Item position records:
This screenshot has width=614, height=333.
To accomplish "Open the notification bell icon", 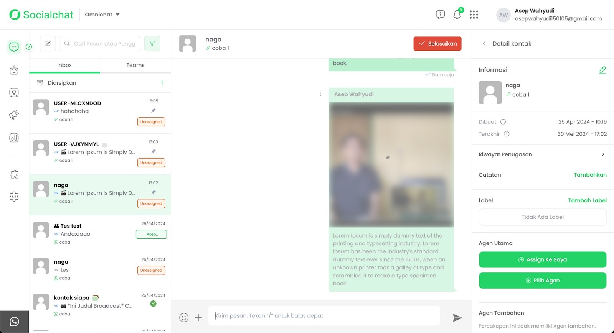I will click(457, 15).
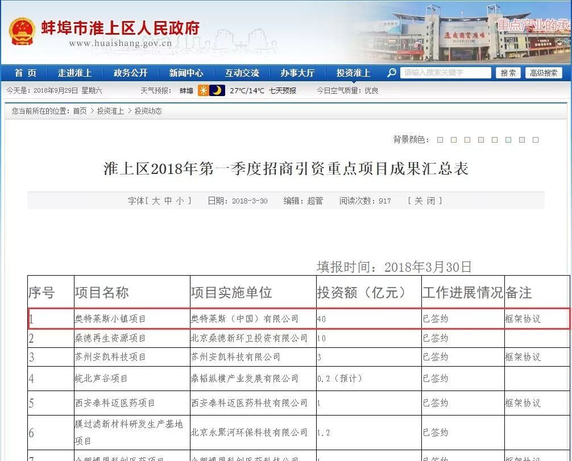Click the magnifier search icon

(x=391, y=73)
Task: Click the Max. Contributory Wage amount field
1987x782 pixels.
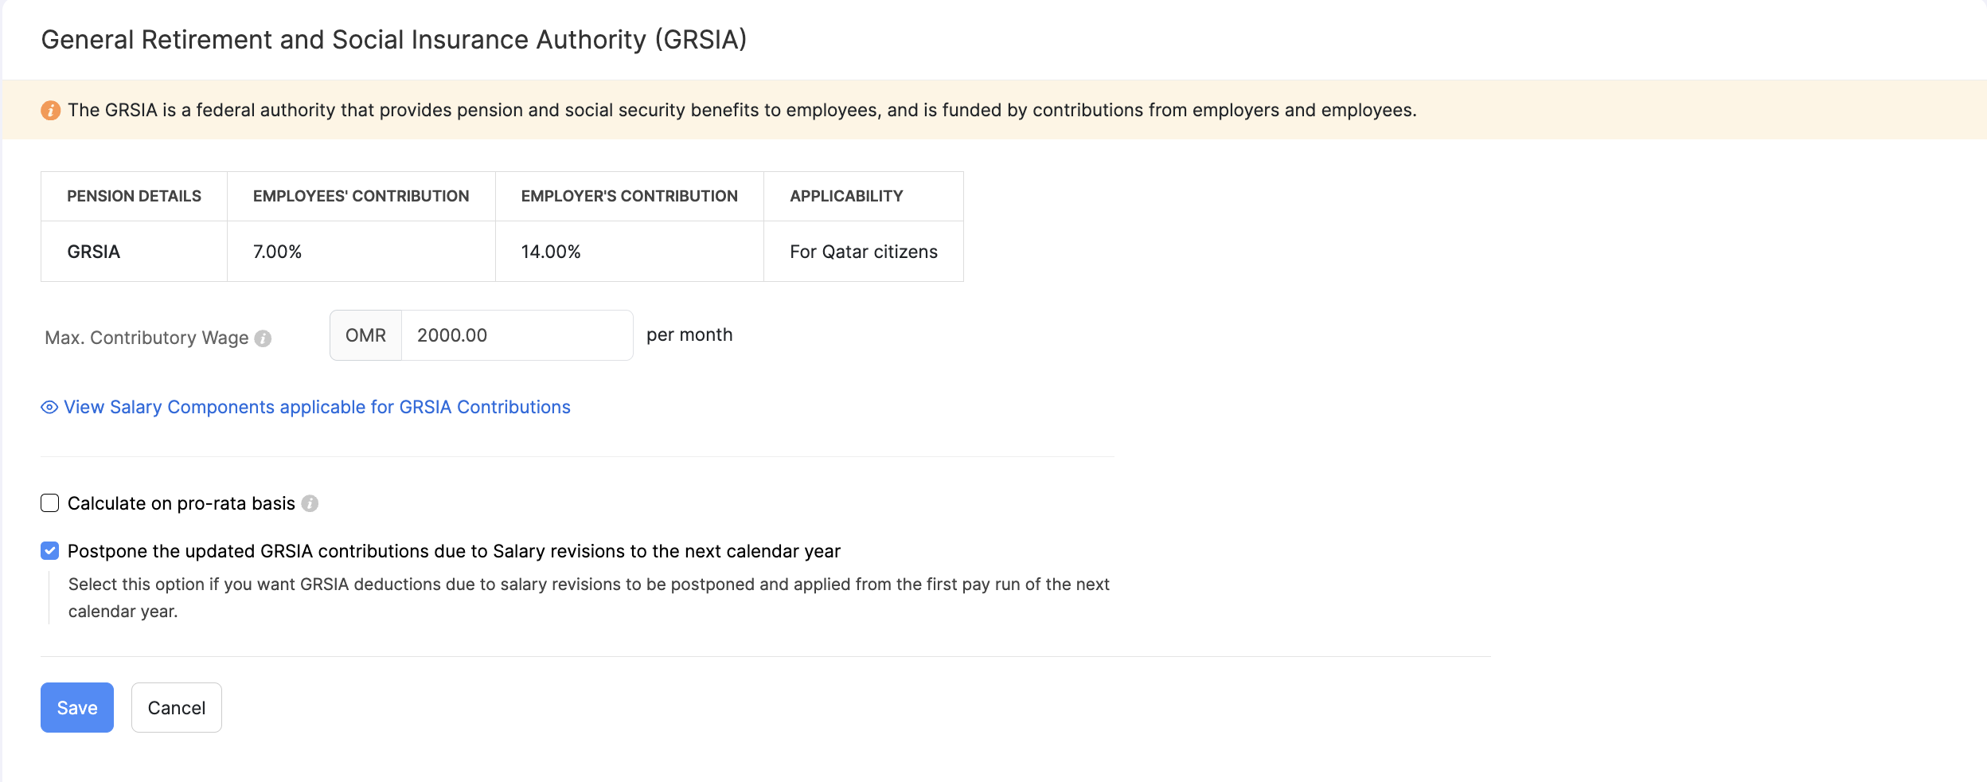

• WHAT THE TASK REQUIRES: Please put the lines starting at the one containing "Task: Click the" and ending at the end of the records into a JSON list of strings, one string per line. Skip blank lines, and leave the pictures out.

• RIGHT ANSWER:
[
  "Task: Click the Max. Contributory Wage amount field",
  "1987x782 pixels."
]